Jobst Brandt suggested:
> If you can use plain cantilevers, do so. The V-brake is a compromise
> solution for rear suspension. Other than that, it has the same basic
> geometry as a cantilever because its pivot points are the same. The
> additional levers and appropriately lower hand lever ratio combine to
> make a clumsy brake that chatters, especially the one with the
> parallelogram linkage. The V-brake is a dud brought on by suspension.
I think there are two variables being confounded here:
1. The "direct-pull" design, also known by Shimano's trademark "V-Brake" vs.
conventional cantilevers.
B. Simple direct-pull brakes, such as the Shimano LX and various other brands
vs. parallelogram-linkage type V-Brakes, specifically the Shimano XT and XTR.
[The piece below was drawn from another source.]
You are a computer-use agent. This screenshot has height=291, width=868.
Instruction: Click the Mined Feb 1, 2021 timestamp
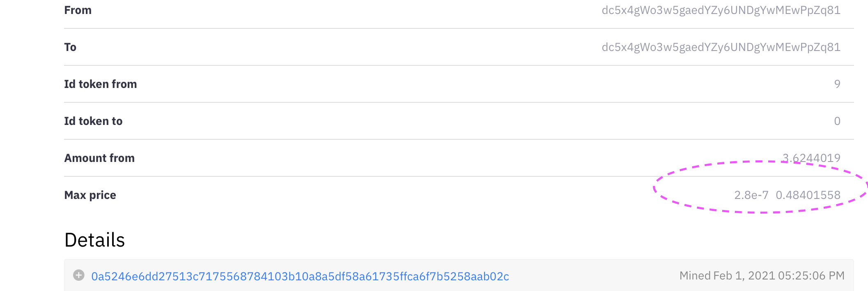tap(762, 275)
As to issue 1., I've come to conclude that, when used with suitable levers,
they are often superior to conventional center-pull cantilevers. The problem
with center-pull cantilevers is that the mechanical advantage (commonly, but
inaccurately called "power") varies as the brake is applied. As the shoes
wear, the brake travels farther before the shoes contact the rim. This
increases the angle of the transverse cable, so the mechanical advantage
decreases with shoe wear.
This can be corrected if the shoes are re-adjusted in their attachment to the
arm. It's a pain to readjust the shoes, especially after they have worn to
fit the rim profile, so most people compensate for the wear by turning the
cable adjuster. Unfortunately, adjusting the cable raises the yoke and
reduces the mechanical advantage.
The details of this are explained in my article on Cantilever Geometry:
http://www.sheldonbrown.com/cantilever_geometry.html
Direct pull cantilevers don't suffer from this problem. The mechanical
advantage is basically fixed by the design of the cantis, and the placement of
the bosses with respect to the rim. Mechanical advantage remains essentially
constant regardless of the pad wear. Advising someone to switch to
center-pull cantilevers entails replacing the entire brake system, since the
levers are incompatible.
As to issue B., the parallelogram linkage is the source of the squealing
problem, not the fact that direct-pull cantilevers are used. The vast
majority of direct-pull brakes don't have this linkage, and don't have this problem.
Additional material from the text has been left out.